*SOURCE EXTRACT*
....

Ian Cairns

Personal information
- Born: 24 July 1952 (age 73) Kew, Victoria, Australia

Surfing career
- Sport: Surfing

Surfing specifications
- Stance: Regular (natural foot)

= Ian Cairns =

Australian surfer (born 1952)

Ian Cairns (born 24 July 1952 in Kew, Victoria) is a former champion surfer who was also influential in establishing the world professional surfing circuit and particularly the World Championship Tour. He was described as "the premier "power" surfer of his era [who] dominated the North Shore during the mid to late-seventies".

Growing up in the Sydney suburb of Avalon where he first learned to surf, Cairns moved to Western Australia with his family in early 1967, to Perth's western suburbs, attending Swanbourne Senior High School. Cairns dominated the surfing scene in his adopted state. From the age of 13 he consistently won every competition on offer, winning state Junior and Open titles. He moved to Hawaii in the early 1970s in search of big waves and before a professional circuit had established. Cairns joined the Australian team at the 1970 and 1972 World Surfing Championships and at Laniakea off Oahu in December 1973 he won the Smirnoff Pro event at Sunset Beach from Hawaiian Jeff Hakman. He won other big events in the Duke Kahanamoku Invitational Surfing Championship in 1975 and World Cup events in 1976 and 1980.

....

*RECORDED INFORMATION*
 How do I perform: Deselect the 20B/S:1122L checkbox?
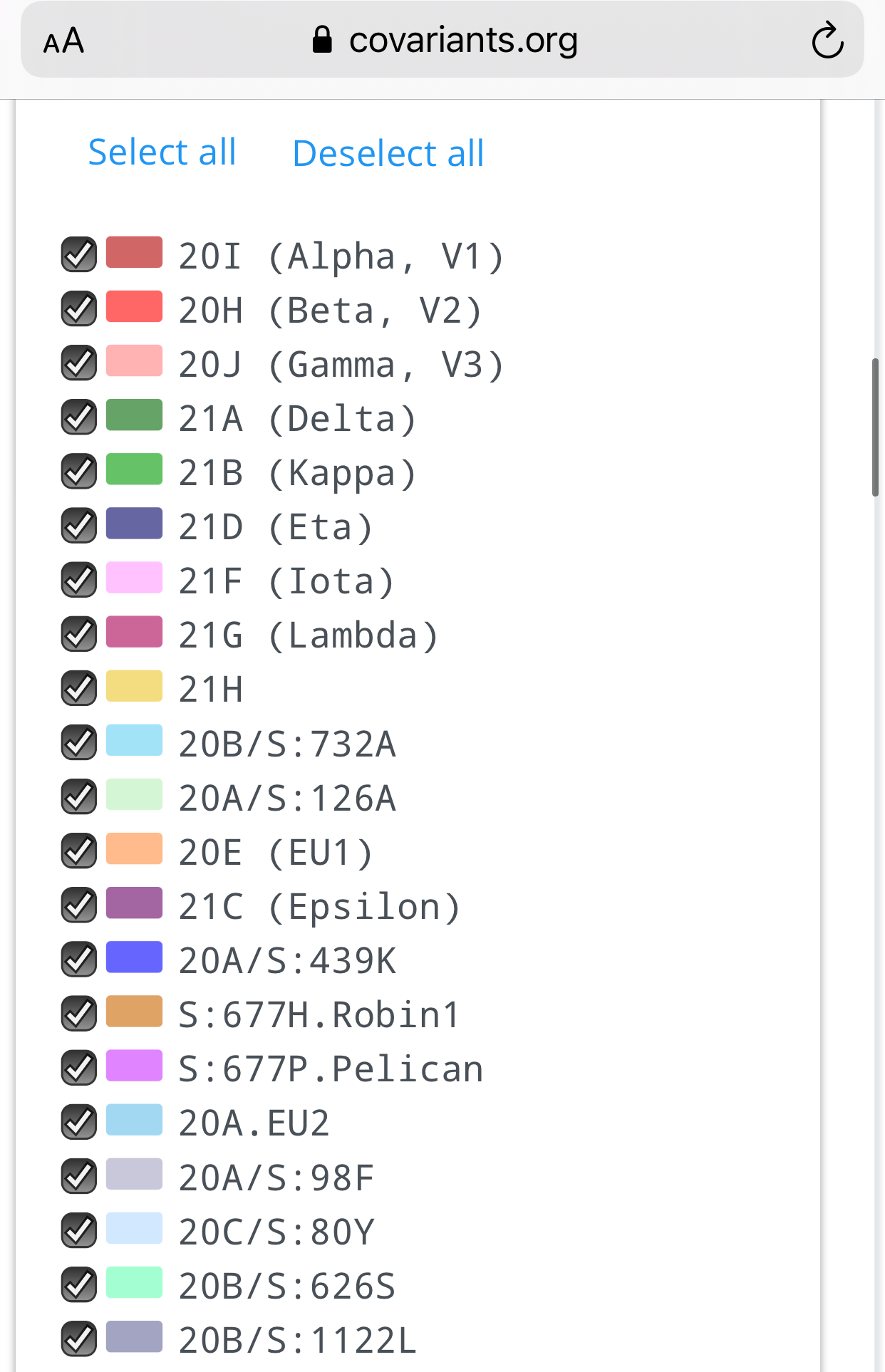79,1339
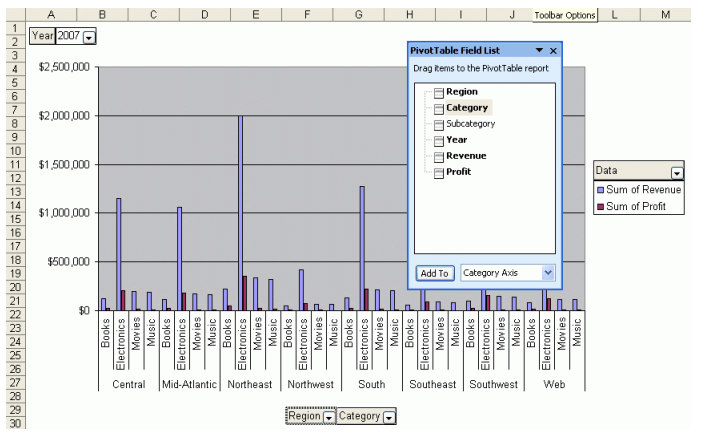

....

*WORK INSTRUCTIONS*
- a) In the text on Ian Cairns, which high school did he attend after his family moved to Perth?
- b) Please pick up the text on Ian Cairns after its last sentence and continue it.
The data stands apart from the text on Ian Cairns.

*THE REPLIES*
- a) Swanbourne Senior High School.

- b)
In 1975, Cairns and fellow Australian Peter Townend devised a rating and scoring system for surfing events. In 1979, he moved to California and with Townend formed the National Scholastic Surfing Association (NSSA). In 1983 he became the first director of the Association of Surfing Professionals (ASP) of which he is a life member.

He returned to Australia in 1986 where he farmed at Margaret River, Western Australia. In 1996 he returned to California where he now lives with his wife Alisa Schwarzstein, his son Jonathon (daughter Amy lives in Australia) and twin sons.

Alisa Schwarzstein is a former ASP professional. She was inducted into the Surfing Walk of Fame as that year's Woman of the Year in 2012; the Walk is in Huntington Beach, California.

Cairns is currently Head Coach of the PacSun USA Surf Team.

Cairns was inducted into the Western Australian Hall of Champions in 1990, into the Surfing Walk of Fame at Huntington Beach, California, as a Surf Champion in 2010, and into the Surfers' Hall of Fame, also in 2010. The Western Australian Surfers' and Waveriders' Association awards the Ian Cairns Award to the Western Australian male surfer of the year.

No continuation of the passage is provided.